Fast Facts: What’s holding back AR adoption?

A survey of marketers identifies the main factors preventing them from increasing spend on the technology.

Augmented reality appears to have piqued the interest of brands, with four out of five respondents in Boston Consulting Group’s Marketing Executive Benchmarking study stating that they believe AR is a valuable consumer engagement tool.

But according to those who have, or are currently using AR, their experiences have presented certain hurdles preventing them from increasing their spend.

Market maturity and lack of a pipeline to consumers presented the biggest challenge for the 200 marketer respondents, but for many of them, it’s less about targeting the audience they want, and more about not being able to do so at scale. While only 4% said they were unable to target their desired audience with AR, 42% said they could not reach their target audience at scale. The high cost of AR investment was cited by 35% of respondents, with another 35% saying the technology is too new and lacks a long, proven track record of results.

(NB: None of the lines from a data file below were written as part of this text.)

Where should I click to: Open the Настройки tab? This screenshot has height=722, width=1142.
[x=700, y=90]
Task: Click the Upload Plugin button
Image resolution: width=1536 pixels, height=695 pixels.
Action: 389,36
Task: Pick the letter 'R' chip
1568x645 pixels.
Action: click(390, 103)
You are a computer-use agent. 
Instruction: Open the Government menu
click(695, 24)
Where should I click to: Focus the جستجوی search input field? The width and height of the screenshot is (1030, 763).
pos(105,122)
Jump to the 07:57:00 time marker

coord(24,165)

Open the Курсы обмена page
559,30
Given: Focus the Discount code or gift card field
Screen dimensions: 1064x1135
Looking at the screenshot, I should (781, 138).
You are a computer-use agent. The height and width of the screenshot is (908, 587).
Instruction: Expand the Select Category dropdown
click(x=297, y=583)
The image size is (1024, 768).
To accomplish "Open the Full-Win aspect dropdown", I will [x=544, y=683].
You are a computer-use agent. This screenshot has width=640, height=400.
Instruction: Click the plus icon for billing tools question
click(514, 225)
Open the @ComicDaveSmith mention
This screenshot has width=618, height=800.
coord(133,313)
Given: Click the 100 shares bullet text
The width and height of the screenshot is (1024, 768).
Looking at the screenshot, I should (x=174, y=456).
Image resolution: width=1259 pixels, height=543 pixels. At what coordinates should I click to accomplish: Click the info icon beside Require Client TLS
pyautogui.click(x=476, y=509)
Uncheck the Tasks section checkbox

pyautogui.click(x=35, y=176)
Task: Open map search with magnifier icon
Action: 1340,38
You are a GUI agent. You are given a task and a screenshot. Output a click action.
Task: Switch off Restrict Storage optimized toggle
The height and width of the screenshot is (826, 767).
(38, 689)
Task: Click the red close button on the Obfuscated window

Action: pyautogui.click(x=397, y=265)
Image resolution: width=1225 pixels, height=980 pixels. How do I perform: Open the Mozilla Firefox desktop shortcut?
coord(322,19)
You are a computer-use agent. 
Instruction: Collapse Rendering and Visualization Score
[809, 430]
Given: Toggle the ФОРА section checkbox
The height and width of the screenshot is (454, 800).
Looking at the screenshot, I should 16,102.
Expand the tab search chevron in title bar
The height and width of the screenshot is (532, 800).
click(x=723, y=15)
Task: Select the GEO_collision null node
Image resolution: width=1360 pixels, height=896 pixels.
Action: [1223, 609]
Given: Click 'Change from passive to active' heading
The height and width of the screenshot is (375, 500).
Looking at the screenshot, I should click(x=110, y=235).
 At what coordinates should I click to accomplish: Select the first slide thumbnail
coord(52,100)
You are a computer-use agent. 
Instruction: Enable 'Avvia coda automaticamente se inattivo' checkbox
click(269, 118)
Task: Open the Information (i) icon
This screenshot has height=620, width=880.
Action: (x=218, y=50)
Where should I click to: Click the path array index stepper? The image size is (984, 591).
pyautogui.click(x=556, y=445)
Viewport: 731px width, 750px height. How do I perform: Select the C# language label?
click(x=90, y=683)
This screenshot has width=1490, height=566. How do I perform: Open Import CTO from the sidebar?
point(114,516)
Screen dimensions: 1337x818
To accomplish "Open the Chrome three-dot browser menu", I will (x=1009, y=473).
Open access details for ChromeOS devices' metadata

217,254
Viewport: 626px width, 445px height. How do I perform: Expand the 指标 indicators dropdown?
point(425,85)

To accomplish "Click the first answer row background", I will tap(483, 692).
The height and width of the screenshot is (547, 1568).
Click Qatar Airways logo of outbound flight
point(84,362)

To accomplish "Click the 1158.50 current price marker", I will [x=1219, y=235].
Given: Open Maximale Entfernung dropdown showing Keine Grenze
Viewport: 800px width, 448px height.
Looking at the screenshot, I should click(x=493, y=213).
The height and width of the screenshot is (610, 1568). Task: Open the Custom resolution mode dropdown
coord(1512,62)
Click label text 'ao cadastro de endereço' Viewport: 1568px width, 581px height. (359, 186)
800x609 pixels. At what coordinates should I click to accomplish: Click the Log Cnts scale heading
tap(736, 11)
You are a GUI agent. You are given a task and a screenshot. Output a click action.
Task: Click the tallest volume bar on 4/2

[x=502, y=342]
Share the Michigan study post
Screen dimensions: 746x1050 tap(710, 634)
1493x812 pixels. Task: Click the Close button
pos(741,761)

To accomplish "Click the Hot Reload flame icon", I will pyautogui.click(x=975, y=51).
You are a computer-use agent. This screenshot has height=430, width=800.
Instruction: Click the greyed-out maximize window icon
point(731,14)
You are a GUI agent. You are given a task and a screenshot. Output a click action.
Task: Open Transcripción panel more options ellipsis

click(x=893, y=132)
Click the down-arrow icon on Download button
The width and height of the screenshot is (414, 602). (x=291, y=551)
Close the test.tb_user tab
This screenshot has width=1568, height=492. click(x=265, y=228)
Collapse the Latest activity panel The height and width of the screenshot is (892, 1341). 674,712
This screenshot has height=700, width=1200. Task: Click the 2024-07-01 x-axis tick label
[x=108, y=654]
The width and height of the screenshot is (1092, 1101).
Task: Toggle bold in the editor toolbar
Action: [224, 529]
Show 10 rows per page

However, the report’s authors point out that some of these challenges may be more of a perception than a reality: scale shouldn’t be an issue, since the audience of AR users is already substantial, and the deployment cost of executions will get lower as tools like Snap’s Lens Studio and Facebook’s AR Studio become more widely used.

Measurement was also a major hurdle, as 42% said the impact/ROI of AR was unclear, with 27% saying it was clear, but low. Another 27% said their organizations simply lacked robust measurement capabilities for AR. And, as with any new technology, talent was also something holding back spending, with 31% saying they had a lack of internal expertise needed to increase their investment.